> _Problem statement_
The full listing should be reproduced exactly as it appears.

╭──

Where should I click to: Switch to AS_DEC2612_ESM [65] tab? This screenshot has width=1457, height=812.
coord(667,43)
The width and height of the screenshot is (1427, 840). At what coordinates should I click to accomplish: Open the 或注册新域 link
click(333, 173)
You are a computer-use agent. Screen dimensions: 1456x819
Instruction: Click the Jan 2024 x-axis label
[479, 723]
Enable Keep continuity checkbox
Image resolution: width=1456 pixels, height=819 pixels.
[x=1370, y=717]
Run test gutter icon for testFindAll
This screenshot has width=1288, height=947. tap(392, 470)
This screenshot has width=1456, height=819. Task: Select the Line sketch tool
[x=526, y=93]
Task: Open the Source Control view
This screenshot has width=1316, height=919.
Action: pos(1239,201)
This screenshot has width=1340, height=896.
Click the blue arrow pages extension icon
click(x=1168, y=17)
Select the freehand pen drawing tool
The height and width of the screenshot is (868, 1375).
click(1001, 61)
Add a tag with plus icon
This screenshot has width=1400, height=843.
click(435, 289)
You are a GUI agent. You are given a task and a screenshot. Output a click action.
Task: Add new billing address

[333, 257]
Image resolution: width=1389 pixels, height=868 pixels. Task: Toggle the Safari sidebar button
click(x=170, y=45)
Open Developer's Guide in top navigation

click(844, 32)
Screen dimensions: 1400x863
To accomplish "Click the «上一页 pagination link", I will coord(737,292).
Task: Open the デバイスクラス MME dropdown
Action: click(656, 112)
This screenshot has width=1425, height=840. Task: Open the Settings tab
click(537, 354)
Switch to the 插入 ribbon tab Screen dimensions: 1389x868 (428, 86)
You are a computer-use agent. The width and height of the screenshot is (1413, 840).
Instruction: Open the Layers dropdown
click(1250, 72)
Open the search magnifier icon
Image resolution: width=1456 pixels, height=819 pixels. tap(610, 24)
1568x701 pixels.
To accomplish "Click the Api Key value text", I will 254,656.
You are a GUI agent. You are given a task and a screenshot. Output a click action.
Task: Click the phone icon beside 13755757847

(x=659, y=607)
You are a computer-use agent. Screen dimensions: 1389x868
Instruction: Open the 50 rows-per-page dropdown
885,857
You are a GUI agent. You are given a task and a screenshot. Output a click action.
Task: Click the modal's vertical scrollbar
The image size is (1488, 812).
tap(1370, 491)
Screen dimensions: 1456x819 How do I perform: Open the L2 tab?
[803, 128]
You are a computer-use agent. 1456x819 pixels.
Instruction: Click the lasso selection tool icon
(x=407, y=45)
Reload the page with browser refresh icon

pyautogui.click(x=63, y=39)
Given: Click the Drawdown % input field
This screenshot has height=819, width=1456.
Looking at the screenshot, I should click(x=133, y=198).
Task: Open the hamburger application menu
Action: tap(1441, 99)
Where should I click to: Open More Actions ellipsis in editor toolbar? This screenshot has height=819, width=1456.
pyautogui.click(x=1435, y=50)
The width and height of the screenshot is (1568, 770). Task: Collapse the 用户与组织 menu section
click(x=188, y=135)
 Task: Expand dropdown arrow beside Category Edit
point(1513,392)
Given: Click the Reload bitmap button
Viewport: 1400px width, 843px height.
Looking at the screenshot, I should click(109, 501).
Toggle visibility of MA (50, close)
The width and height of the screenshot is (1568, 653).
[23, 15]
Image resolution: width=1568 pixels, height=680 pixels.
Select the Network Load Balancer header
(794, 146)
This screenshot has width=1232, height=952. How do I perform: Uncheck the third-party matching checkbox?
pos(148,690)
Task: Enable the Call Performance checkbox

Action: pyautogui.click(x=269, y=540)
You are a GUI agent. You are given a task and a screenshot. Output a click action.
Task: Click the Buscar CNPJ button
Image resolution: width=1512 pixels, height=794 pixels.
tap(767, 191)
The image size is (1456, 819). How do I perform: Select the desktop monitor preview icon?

╰──

> _Response for this exercise_
Where should I click to: Switch to AS_DEC2612_ESM [65] tab? This screenshot has width=1457, height=812.
coord(667,43)
The width and height of the screenshot is (1427, 840). At what coordinates should I click to accomplish: Open the 或注册新域 link
click(333, 173)
You are a computer-use agent. Screen dimensions: 1456x819
Instruction: Click the Jan 2024 x-axis label
[479, 723]
Enable Keep continuity checkbox
Image resolution: width=1456 pixels, height=819 pixels.
[x=1370, y=717]
Run test gutter icon for testFindAll
This screenshot has width=1288, height=947. tap(392, 470)
This screenshot has width=1456, height=819. Task: Select the Line sketch tool
[x=526, y=93]
Task: Open the Source Control view
This screenshot has width=1316, height=919.
Action: pos(1239,201)
This screenshot has width=1340, height=896.
Click the blue arrow pages extension icon
click(x=1168, y=17)
Select the freehand pen drawing tool
The height and width of the screenshot is (868, 1375).
click(1001, 61)
Add a tag with plus icon
This screenshot has width=1400, height=843.
click(435, 289)
You are a GUI agent. You are given a task and a screenshot. Output a click action.
Task: Add new billing address

[333, 257]
Image resolution: width=1389 pixels, height=868 pixels. Task: Toggle the Safari sidebar button
click(x=170, y=45)
Open Developer's Guide in top navigation

click(844, 32)
Screen dimensions: 1400x863
To accomplish "Click the «上一页 pagination link", I will coord(737,292).
Task: Open the デバイスクラス MME dropdown
Action: click(656, 112)
This screenshot has width=1425, height=840. Task: Open the Settings tab
click(537, 354)
Switch to the 插入 ribbon tab Screen dimensions: 1389x868 (428, 86)
You are a computer-use agent. The width and height of the screenshot is (1413, 840).
Instruction: Open the Layers dropdown
click(1250, 72)
Open the search magnifier icon
Image resolution: width=1456 pixels, height=819 pixels. tap(610, 24)
1568x701 pixels.
To accomplish "Click the Api Key value text", I will 254,656.
You are a GUI agent. You are given a task and a screenshot. Output a click action.
Task: Click the phone icon beside 13755757847

(x=659, y=607)
You are a computer-use agent. Screen dimensions: 1389x868
Instruction: Open the 50 rows-per-page dropdown
885,857
You are a GUI agent. You are given a task and a screenshot. Output a click action.
Task: Click the modal's vertical scrollbar
The image size is (1488, 812).
tap(1370, 491)
Screen dimensions: 1456x819 How do I perform: Open the L2 tab?
[803, 128]
You are a computer-use agent. 1456x819 pixels.
Instruction: Click the lasso selection tool icon
(x=407, y=45)
Reload the page with browser refresh icon

pyautogui.click(x=63, y=39)
Given: Click the Drawdown % input field
This screenshot has height=819, width=1456.
Looking at the screenshot, I should click(x=133, y=198).
Task: Open the hamburger application menu
Action: tap(1441, 99)
Where should I click to: Open More Actions ellipsis in editor toolbar? This screenshot has height=819, width=1456.
pyautogui.click(x=1435, y=50)
The width and height of the screenshot is (1568, 770). Task: Collapse the 用户与组织 menu section
click(x=188, y=135)
 Task: Expand dropdown arrow beside Category Edit
point(1513,392)
Given: Click the Reload bitmap button
Viewport: 1400px width, 843px height.
Looking at the screenshot, I should click(109, 501).
Toggle visibility of MA (50, close)
The width and height of the screenshot is (1568, 653).
[23, 15]
Image resolution: width=1568 pixels, height=680 pixels.
Select the Network Load Balancer header
(794, 146)
This screenshot has width=1232, height=952. How do I perform: Uncheck the third-party matching checkbox?
pos(148,690)
Task: Enable the Call Performance checkbox

Action: pyautogui.click(x=269, y=540)
You are a GUI agent. You are given a task and a screenshot. Output a click action.
Task: Click the Buscar CNPJ button
Image resolution: width=1512 pixels, height=794 pixels.
tap(767, 191)
The image size is (1456, 819). How do I perform: Select the desktop monitor preview icon?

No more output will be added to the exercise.